Data in this exercise
┄┄┄┄┄┄┄┄┄┄┄┄┄┄┄┄┄┄┄┄

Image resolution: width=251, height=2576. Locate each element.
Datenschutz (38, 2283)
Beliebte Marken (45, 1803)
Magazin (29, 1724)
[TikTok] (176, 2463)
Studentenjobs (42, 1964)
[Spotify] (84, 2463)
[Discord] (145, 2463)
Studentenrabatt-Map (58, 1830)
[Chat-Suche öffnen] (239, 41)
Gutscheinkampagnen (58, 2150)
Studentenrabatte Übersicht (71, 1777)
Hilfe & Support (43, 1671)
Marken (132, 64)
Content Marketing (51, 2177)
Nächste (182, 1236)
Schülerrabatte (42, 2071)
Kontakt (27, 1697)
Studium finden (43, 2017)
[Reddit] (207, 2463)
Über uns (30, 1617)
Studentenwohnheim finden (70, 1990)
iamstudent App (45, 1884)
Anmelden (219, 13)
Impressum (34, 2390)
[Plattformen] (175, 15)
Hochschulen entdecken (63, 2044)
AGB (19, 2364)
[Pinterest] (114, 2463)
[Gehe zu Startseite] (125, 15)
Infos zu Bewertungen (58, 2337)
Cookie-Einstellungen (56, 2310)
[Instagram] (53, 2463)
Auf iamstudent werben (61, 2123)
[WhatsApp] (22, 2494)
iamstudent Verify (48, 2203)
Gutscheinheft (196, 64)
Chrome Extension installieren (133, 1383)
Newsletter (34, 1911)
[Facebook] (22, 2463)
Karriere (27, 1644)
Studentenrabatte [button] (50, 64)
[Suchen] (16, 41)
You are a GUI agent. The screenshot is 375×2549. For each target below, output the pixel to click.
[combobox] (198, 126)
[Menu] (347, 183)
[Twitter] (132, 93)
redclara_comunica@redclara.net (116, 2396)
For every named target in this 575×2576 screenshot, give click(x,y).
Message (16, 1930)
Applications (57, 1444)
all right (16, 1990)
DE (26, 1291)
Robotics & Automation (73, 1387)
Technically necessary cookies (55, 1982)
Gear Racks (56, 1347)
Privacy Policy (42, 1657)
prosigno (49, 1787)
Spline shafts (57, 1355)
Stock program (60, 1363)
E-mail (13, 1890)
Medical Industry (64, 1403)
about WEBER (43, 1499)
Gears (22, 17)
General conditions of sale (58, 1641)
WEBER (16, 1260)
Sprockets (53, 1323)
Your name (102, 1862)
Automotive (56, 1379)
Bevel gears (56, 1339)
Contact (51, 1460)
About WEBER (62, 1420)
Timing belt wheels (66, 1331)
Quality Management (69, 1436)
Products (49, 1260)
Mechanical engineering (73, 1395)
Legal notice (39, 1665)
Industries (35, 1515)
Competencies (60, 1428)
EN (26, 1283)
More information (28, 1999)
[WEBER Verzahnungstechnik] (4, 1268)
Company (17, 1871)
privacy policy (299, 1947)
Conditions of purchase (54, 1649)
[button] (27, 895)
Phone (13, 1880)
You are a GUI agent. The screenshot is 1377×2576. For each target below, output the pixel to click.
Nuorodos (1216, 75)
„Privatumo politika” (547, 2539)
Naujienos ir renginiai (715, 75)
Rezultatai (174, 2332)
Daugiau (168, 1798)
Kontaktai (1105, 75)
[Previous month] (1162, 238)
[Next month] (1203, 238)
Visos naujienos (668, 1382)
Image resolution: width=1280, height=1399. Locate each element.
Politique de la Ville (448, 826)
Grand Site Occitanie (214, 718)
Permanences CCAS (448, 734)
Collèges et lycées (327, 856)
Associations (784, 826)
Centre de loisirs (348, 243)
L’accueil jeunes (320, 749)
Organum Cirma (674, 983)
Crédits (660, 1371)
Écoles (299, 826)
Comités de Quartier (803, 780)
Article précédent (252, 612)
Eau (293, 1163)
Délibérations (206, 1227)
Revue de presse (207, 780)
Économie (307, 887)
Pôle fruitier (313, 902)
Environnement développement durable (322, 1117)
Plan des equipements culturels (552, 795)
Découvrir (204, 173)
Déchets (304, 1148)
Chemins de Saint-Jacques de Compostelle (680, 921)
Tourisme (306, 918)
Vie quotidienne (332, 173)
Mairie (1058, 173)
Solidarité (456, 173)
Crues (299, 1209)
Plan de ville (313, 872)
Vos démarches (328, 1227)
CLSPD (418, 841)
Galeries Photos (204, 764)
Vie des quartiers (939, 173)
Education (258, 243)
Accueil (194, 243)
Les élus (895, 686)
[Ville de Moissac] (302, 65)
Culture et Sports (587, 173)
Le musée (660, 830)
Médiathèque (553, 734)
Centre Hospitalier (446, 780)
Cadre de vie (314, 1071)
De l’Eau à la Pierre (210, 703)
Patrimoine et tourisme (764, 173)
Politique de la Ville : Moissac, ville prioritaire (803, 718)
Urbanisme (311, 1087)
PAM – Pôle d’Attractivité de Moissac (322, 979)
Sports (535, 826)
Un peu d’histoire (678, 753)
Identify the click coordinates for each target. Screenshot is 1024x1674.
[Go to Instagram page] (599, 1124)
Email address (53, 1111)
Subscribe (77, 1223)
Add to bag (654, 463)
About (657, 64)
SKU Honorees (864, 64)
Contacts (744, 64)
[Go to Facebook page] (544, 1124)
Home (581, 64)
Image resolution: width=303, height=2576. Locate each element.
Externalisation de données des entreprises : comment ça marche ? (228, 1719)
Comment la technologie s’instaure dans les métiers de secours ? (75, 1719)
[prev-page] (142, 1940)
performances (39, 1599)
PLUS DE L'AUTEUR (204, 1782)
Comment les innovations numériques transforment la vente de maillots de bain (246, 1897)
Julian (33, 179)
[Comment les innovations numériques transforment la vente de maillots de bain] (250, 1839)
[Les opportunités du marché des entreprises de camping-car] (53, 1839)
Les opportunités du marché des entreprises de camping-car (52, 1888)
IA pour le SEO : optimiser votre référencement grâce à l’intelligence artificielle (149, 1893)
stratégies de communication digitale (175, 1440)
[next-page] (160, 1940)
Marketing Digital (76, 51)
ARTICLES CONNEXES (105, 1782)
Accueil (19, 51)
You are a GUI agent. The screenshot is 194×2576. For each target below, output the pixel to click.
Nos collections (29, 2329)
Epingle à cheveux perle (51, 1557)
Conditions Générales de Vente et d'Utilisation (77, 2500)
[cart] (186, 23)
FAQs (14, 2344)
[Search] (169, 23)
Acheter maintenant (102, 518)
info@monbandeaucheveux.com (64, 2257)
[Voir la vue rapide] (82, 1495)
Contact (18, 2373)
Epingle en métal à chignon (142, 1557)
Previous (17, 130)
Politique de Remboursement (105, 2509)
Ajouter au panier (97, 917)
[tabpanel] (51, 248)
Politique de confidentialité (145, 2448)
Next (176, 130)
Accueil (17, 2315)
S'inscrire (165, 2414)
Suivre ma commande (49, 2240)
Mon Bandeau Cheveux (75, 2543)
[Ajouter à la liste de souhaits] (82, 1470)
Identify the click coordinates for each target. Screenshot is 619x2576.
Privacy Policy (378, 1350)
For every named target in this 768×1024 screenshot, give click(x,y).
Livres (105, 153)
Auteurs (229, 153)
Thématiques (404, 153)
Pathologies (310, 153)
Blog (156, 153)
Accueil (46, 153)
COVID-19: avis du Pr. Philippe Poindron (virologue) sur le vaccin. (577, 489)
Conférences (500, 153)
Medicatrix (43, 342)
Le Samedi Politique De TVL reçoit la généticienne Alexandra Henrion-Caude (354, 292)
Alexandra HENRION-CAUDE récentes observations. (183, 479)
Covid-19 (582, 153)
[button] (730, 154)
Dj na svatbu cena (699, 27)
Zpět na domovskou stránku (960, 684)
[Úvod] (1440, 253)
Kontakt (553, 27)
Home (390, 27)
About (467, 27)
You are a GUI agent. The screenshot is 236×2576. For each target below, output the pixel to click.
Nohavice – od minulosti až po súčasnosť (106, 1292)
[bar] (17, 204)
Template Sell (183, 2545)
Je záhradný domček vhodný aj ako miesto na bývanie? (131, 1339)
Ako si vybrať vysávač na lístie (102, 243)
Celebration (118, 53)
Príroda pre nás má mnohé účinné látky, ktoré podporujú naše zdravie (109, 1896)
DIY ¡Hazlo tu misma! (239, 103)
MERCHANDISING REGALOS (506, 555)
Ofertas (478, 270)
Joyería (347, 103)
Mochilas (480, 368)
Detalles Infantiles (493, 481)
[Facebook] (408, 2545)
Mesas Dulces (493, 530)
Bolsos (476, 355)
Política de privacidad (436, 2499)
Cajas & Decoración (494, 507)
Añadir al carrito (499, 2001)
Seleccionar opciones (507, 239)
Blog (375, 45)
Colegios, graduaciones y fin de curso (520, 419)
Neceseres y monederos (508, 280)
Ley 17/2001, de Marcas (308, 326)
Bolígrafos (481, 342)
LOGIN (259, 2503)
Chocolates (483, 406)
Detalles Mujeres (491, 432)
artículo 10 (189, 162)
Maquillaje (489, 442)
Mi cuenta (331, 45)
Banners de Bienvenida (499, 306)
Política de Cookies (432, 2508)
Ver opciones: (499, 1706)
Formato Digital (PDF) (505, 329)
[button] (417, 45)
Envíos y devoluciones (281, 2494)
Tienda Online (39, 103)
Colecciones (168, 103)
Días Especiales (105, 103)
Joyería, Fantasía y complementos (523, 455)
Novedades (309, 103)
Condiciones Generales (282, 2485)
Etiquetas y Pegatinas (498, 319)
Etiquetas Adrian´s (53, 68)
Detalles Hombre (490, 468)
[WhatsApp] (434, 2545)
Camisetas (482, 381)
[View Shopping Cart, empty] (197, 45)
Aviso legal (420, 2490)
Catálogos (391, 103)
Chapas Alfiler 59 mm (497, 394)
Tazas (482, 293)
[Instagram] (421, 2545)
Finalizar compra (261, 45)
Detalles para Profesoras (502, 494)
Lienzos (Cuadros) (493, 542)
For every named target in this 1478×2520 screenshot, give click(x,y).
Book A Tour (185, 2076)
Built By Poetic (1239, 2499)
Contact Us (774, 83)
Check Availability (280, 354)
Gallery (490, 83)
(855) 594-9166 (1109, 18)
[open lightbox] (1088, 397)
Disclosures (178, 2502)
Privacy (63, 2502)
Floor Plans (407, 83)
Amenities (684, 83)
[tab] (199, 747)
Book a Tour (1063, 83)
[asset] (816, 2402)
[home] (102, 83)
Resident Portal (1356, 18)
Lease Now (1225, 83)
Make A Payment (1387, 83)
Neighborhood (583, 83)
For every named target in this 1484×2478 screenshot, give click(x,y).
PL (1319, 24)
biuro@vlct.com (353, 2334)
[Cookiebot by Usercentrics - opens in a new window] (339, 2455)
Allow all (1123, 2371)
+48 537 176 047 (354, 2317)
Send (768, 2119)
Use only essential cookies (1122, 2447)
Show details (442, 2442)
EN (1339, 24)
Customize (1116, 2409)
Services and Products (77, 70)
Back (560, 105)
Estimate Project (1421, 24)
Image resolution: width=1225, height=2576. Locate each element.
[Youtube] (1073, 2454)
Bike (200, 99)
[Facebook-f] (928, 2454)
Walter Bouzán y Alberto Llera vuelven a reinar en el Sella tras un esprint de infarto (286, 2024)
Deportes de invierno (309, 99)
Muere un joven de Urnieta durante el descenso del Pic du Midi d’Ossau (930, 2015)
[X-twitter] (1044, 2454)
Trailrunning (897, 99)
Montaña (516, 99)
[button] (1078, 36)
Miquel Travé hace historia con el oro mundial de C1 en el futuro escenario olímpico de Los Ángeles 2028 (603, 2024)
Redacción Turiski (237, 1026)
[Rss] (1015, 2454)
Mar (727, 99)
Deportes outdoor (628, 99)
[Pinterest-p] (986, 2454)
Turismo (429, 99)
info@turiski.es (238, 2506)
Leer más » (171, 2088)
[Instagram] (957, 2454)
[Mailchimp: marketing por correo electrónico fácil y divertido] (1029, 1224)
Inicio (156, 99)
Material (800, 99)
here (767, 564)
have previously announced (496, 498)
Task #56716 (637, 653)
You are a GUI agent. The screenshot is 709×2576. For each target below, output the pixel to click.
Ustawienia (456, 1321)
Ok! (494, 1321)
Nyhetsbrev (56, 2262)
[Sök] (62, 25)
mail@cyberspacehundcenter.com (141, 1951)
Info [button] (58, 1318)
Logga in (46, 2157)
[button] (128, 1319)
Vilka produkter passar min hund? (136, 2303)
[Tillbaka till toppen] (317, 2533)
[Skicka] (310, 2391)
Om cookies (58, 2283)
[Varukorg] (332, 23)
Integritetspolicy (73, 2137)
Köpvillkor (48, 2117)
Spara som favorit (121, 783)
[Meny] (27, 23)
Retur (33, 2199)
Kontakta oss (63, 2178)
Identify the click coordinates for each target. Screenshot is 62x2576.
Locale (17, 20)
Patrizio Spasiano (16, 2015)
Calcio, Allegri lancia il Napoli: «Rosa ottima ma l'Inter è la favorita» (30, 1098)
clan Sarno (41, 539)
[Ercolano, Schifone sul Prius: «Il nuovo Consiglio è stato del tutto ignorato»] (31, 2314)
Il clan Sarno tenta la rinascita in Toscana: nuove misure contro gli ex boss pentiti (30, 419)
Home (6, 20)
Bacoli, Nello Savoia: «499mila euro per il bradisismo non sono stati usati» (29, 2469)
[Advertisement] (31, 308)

┄┄┄┄┄┄┄┄┄┄┄┄┄┄┄┄┄┄┄┄

Work order
Quote exactly the lines running from the start of the listing above through the line where "[Pinterest] (114, 2463)" is found, and output no other lines.

Solution to the problem
Image resolution: width=251, height=2576. Locate each element.
Datenschutz (38, 2283)
Beliebte Marken (45, 1803)
Magazin (29, 1724)
[TikTok] (176, 2463)
Studentenjobs (42, 1964)
[Spotify] (84, 2463)
[Discord] (145, 2463)
Studentenrabatt-Map (58, 1830)
[Chat-Suche öffnen] (239, 41)
Gutscheinkampagnen (58, 2150)
Studentenrabatte Übersicht (71, 1777)
Hilfe & Support (43, 1671)
Marken (132, 64)
Content Marketing (51, 2177)
Nächste (182, 1236)
Schülerrabatte (42, 2071)
Kontakt (27, 1697)
Studium finden (43, 2017)
[Reddit] (207, 2463)
Über uns (30, 1617)
Studentenwohnheim finden (70, 1990)
iamstudent App (45, 1884)
Anmelden (219, 13)
Impressum (34, 2390)
[Plattformen] (175, 15)
Hochschulen entdecken (63, 2044)
AGB (19, 2364)
[Pinterest] (114, 2463)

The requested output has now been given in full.